Moscou exprime des craintes face à un mouvement de combattants étrangers vers l’Afrique. Ces personnes viennent de plusieurs zones de conflit. La Russie juge que cette situation menace les pays du Sahel. Elle accuse aussi l’Ukraine de favoriser la circulation d’armes occidentales vers des groupes armés sur le continent.
Le 27 mai, Tatiana Dovgalenko a pris la parole. Elle dirige le département du partenariat avec l’Afrique au ministère russe des Affaires étrangères. Elle a rappelé que le terrorisme international reste une menace pour la paix et la sécurité en Afrique. Elle a surtout alerté sur le déplacement massif de terroristes étrangers et de combattants vers l’Afrique depuis d’autres régions. Selon elle, l’objectif est d’empêcher ces groupes de s’installer durablement et de créer un nouveau califat version 2.0.

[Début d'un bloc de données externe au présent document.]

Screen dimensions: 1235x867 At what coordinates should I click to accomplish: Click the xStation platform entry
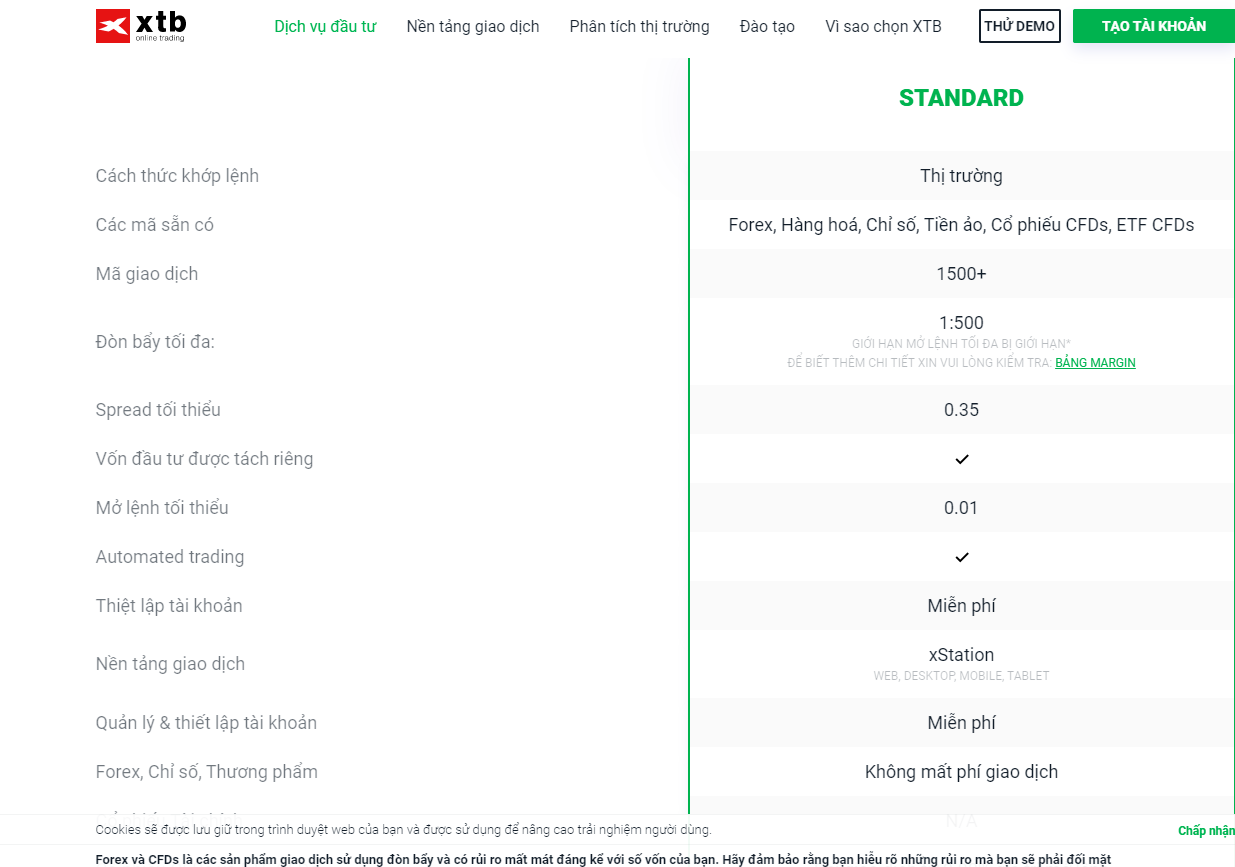pyautogui.click(x=961, y=655)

La menace concerne des pays amis de la Russie, notamment ceux de la Confédération des États du Sahel. Dans cette zone, des groupes liés à Al-Qaïda et à l’État islamique sont déjà actifs. Leur influence s’étend aussi aux pays du golfe de Guinée. Tatiana Dovgalenko a signalé une recrudescence des attaques dans le nord du Bénin et le nord-est du Nigeria. Elle a aussi mentionné une menace croissante de Boko Haram autour du bassin du lac Tchad.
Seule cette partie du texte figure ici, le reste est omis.